Skip to main content

Verified by Psychology Today

Empathy

The Hidden Danger of Empathy Culture

Performative or “scripted” empathy can have the opposite of its intended effect.

Key points

  • Empathy is often seen as the primary skill to build closeness in relationships.
  • Empathy "scripts" can flatten someone's experience of suffering and emotions.
  • Accepting the limits of empathy and our ability to understand an other is important in relationships.

One of the big things that we usually try to encourage in therapy, especially with couples, is empathy. Most people agree that they want people to feel empathy for them, their struggles, and their feelings. Most would also agree that they want to work on empathy to achieve better relationships—to attune better to their partner, to feel more, to connect and understand better.

But is this focus on empathy as a ground zero for ethical and close relationships misguided? Can it produce more distance and less understanding of others? Can working to “be empathic” do damage to closeness?

In a new book, The Other Side of Empathy, author Jade E. Davis argues that we should be skeptical of the recent cultural focus on empathy and its accompanying strategies and methods. One of her main arguments is that empathy often presumes that we can truly know another person, and in particular, the specifics of their suffering.

This can “flatten” suffering by presuming to know how the other is truly feeling. Think of Bill Clinton’s “I feel your pain.” In worst cases, this can become patronizing, paternalistic, and even dismissive as it turns the other’s pain into something of your own (the listener). It can make it more about you, the listener, than those who are listened to, by relating their experience to something that has happened to you.

Davis continues that this is made worse by a culture that contains “empathy scripts” and expected “performances” of both suffering and empathic response. This can again flatten suffering because it can often presume to know what a suffering person looks like and how they should act and confess.

As she argues, however, many people who experience feelings or suffering do not act in conventional ways. An example could be the experience of relief or contentment after the death of a loved one. To someone wishing to practice empathy with a grieving friend, they might overlook or dismiss this positive feeling and try to reflect to them a presumed feeling of pain and grief.

An underlying assumption of “empathy culture,” Davis argues, is that it creates unrealistic expectations and norms around interpersonal and wider social relationships. Equipped with psycho-educational tools and language like "active listening," "empathic reflection," and "open questioning," we feel that we can and ought to be able to successfully understand someone else. With all of these tools and general knowledge about neurotransmitters and neuro-plasticity, how can we not close the gap between you and a partner, friend, or family member?

The danger of thinking that we can actually understand another human being means that if we cannot close the gap and become more connected means that there must be something wrong with the other person. This, for Davis, means the risk of rejecting or abjecting the other. If we believe that all we have to do is follow certain empathy scripts and we still don’t feel connected or close, then there must be something broken or stubborn in the other person.

We can often see the negative consequences of empathy scripts in couple’s therapy. Sometimes, when one partner in a couple expresses difficult and complicated emotions, the other partner will try to reach them and support them through what they understand as an empathic response. They may reach out a hand and say lovingly, “I understand how you feel.” Many times, however, this doesn’t produce a satisfying response because the suffering partner intuitively or emotionally doesn’t feel heard.

The empathic response can short-circuit the suffering partner’s clarity of experience by turning it into something too easily understood. They might think or say out loud: “How could you possibly understand what I’m feeling since you haven’t lived and experienced life in the exact way that I have experienced it?” This can be felt as a kind of dismissal of the singularity of the persons’ feelings and suffering, and ultimately, a feeling of non-recognition, which can unfortunately undo what may be real good-will on the partner of the listening spouse.

Curiosity in Lieu of Empathy

In a clinical environment, we often discuss curiosity as an alternative to empathy, especially when it appears that empathy falls short of creating a connection or repairing a relational fault line. To be curious means to admit and acknowledge that you do not and may not ever fully understand what your partner is experiencing or has experienced. It means to sit beside someone who is communicating and not be able to bridge the gap, to remain together but apart. It means to ask questions without ever expecting to fully understand the answer. It also means asking questions that your partner may not or may never be able to answer with full satisfaction. It means, ultimately, accepting an unbridgeable chasm between people that cannot be papered over by empathy, however earnest and well-intentioned.

References

Jade E. Davis. The Other Side of Empathy. Durham: Duke UP, 2023.

————

• _Work task 1_: In the article on empathy culture, what do clinicians often discuss as an alternative to empathy?
• _Work task 2_: Copy the passage of the article on empathy culture that runs from "Davis continues that" to "act and confess.".

• _Available data_:
————

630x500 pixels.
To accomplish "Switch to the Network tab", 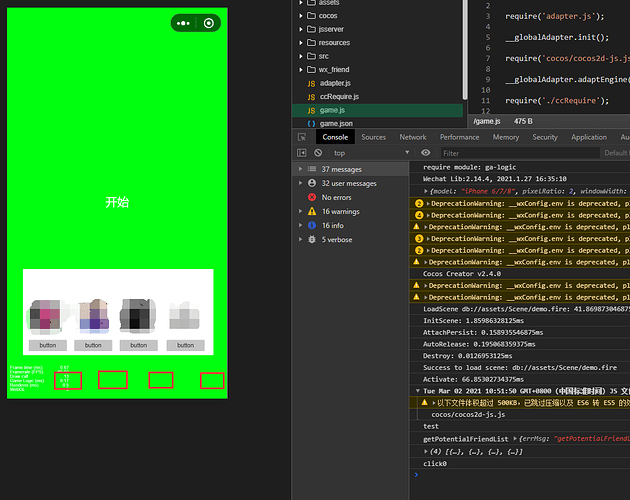I will (x=413, y=137).
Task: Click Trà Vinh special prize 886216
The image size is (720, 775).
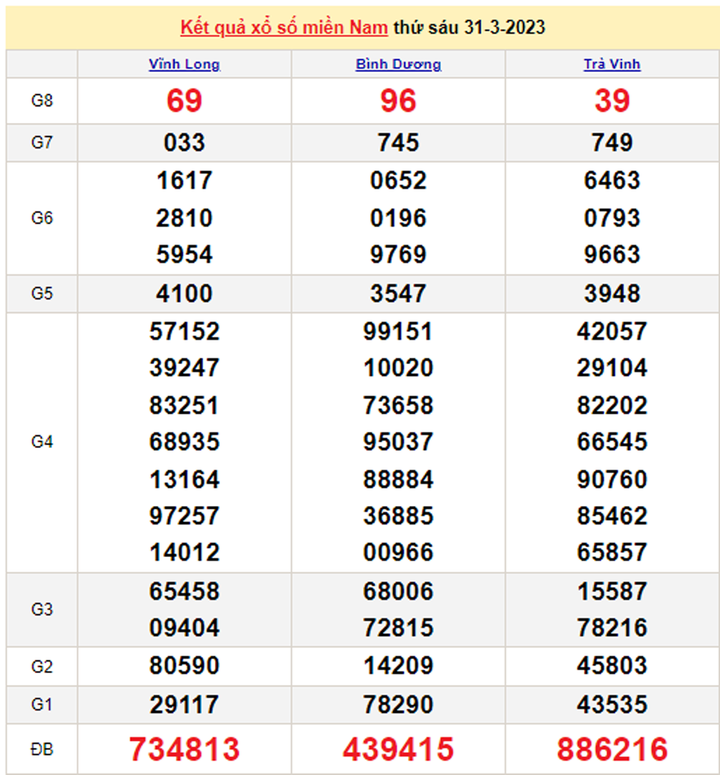Action: 612,748
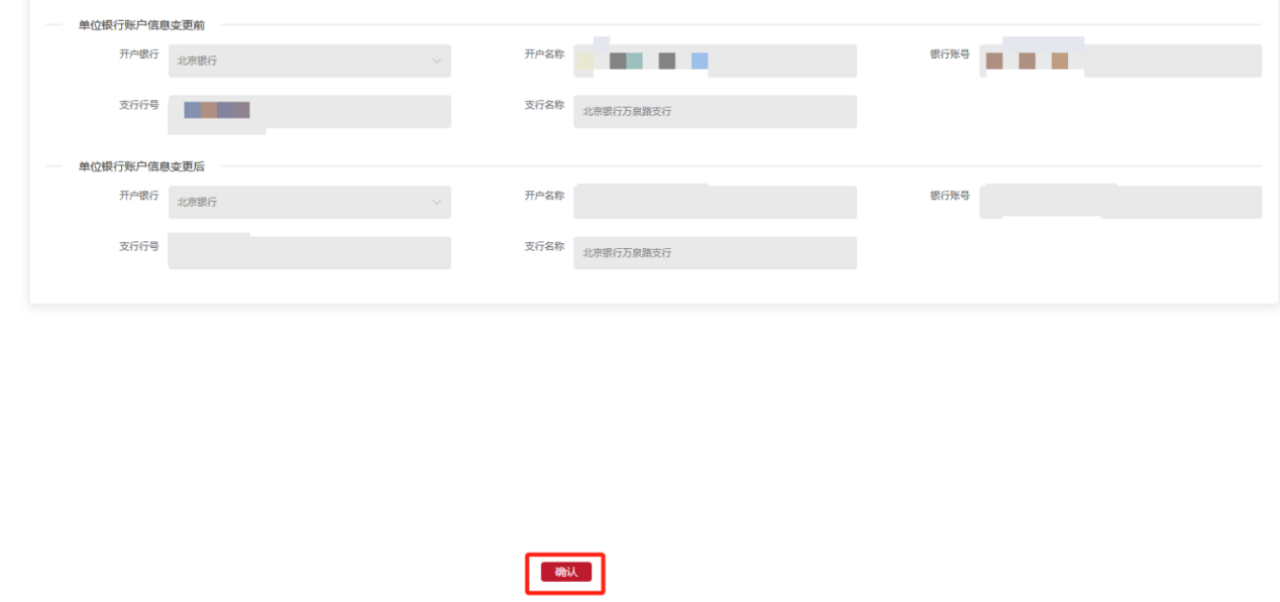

————

• _Task output 1_: Curiosity.

• _Task output 2_:
Davis continues that this is made worse by a culture that contains “empathy scripts” and expected “performances” of both suffering and empathic response. This can again flatten suffering because it can often presume to know what a suffering person looks like and how they should act and confess.